┌────────
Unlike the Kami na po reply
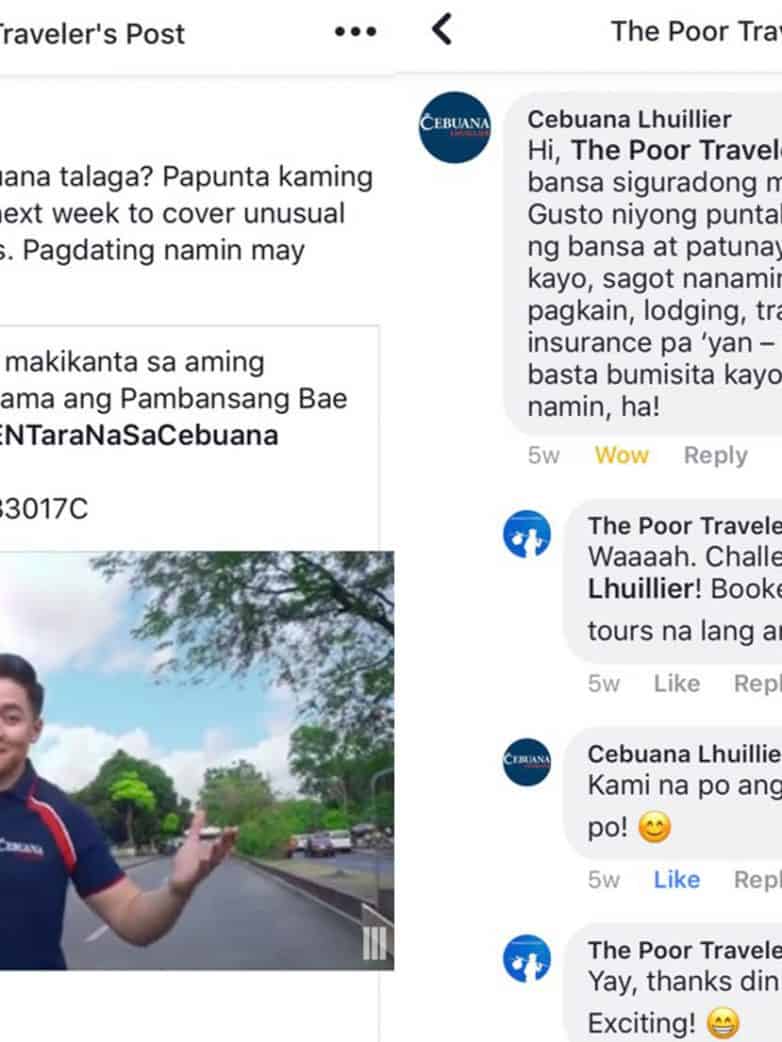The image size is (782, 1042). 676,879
└────────
┌────────
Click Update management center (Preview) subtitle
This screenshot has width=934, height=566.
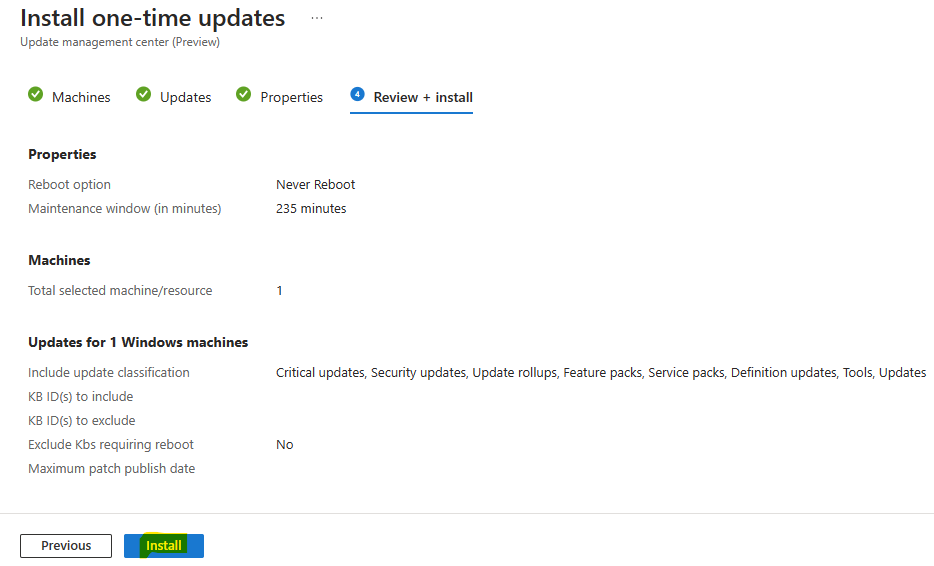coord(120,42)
└────────
┌────────
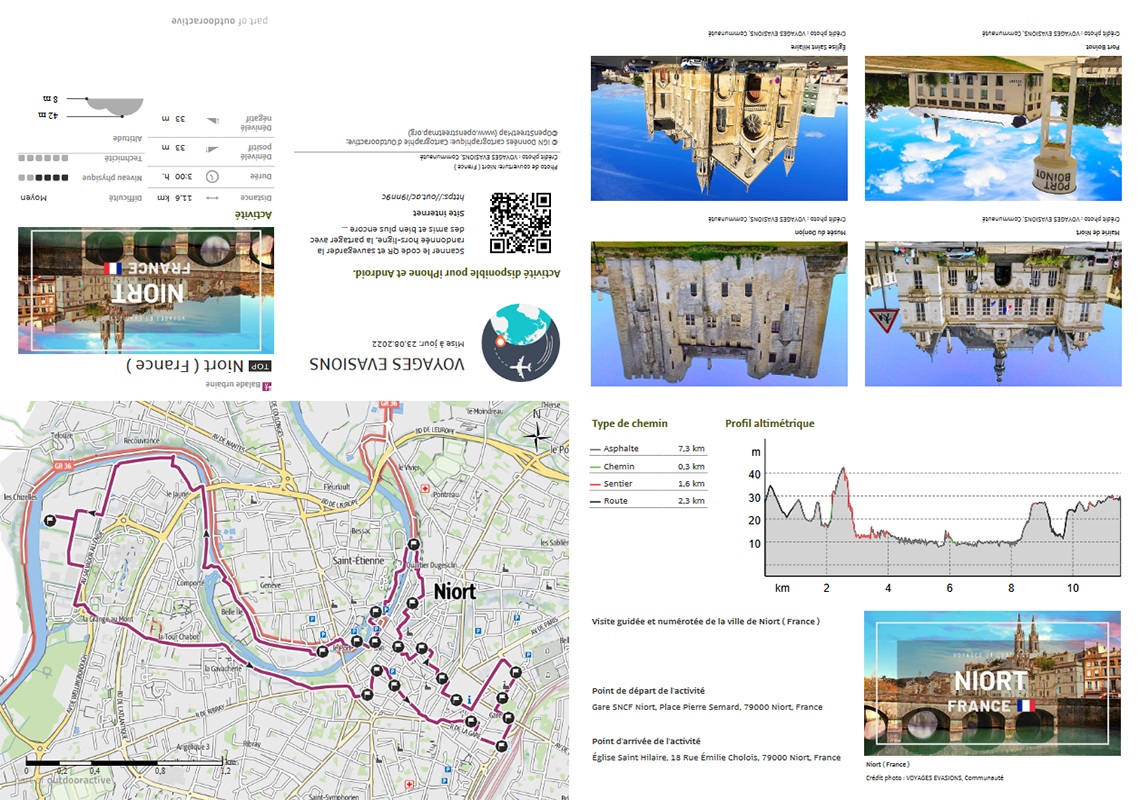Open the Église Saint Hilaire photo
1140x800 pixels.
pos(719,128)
└────────
### Task details
Please rewrite the records from the line containing "Open the Église Saint Hilaire photo" through the line containing "pos(719,128)" as a numbered list, skipping any blank lines and leaving the pictures out.

### Full answer
1. Open the Église Saint Hilaire photo
2. 1140x800 pixels.
3. pos(719,128)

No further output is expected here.